In an age where digital communication defines so much of our daily lives, it’s important that young people have the skills and knowledge to build a social media presence, and to maintain one as they enter the work force.
Young people are embracing Facebook, Twitter and texting as their primary means of communication. This gives them an edge when being hired for jobs requiring social media skills, but it also leads to pitfalls as how they communicate about their lives has to adapt to the new circumstances. As many people have pointed out over the last few years, the instantaneous nature of social media is both a blessing and a curse.

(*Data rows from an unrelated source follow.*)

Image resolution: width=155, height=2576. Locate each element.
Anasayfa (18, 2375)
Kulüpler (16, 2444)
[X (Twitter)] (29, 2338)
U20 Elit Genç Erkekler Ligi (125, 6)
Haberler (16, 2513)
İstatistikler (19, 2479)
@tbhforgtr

What happens if you are a new professional, used to sharing your entire life on Facebook or Twitter? All of a sudden there are constraints on how you can communicate, and what you can communicate about. Just posting “my opinions are my own” does not absolve you of any responsibility for professionalism. Your employer also employs your reputation. If you can’t be responsible on social media, you probably aren’t going to be an asset to your employer.
So how can you ensure your social media presence doesn’t get you into trouble? Here are a few simple starting tips for young PR professionals:
Communication is a two-way street.
I spend a lot of time talking about implying and inferring. Implying means what the person talking is trying to say, while inferring is what the person listening thinks they are saying. Often, what someone infers is very different to what the speaker was implying. This is when communication becomes a problem. Make sure you say things clearly so that there will be no misunderstandings. In the end, it’s what is inferred that matters the most, not what you meant to say.
If you aren’t sure if it’s appropriate, it probably isn’t.
Err on the side of caution. Going back to tip #1, if you think someone might take it the wrong way, then don’t post it. Read every post over. Could it be misunderstood? Are you unsure if it’s OK to post? If the answer is yes to either, rewrite it or simply don’t post it. Employers expect you to be professional; this means thinking about the consequences of your actions.
It’s never OK to talk about your clients or your boss.
Simple. Whether it be praising them or criticizing them, it’s never appropriate. Think about tips #1 and #2. What will your boss think the reasons for your post are? What will your clients think? They hired you for your professionalism and trustworthiness—don’t make them think you’re not.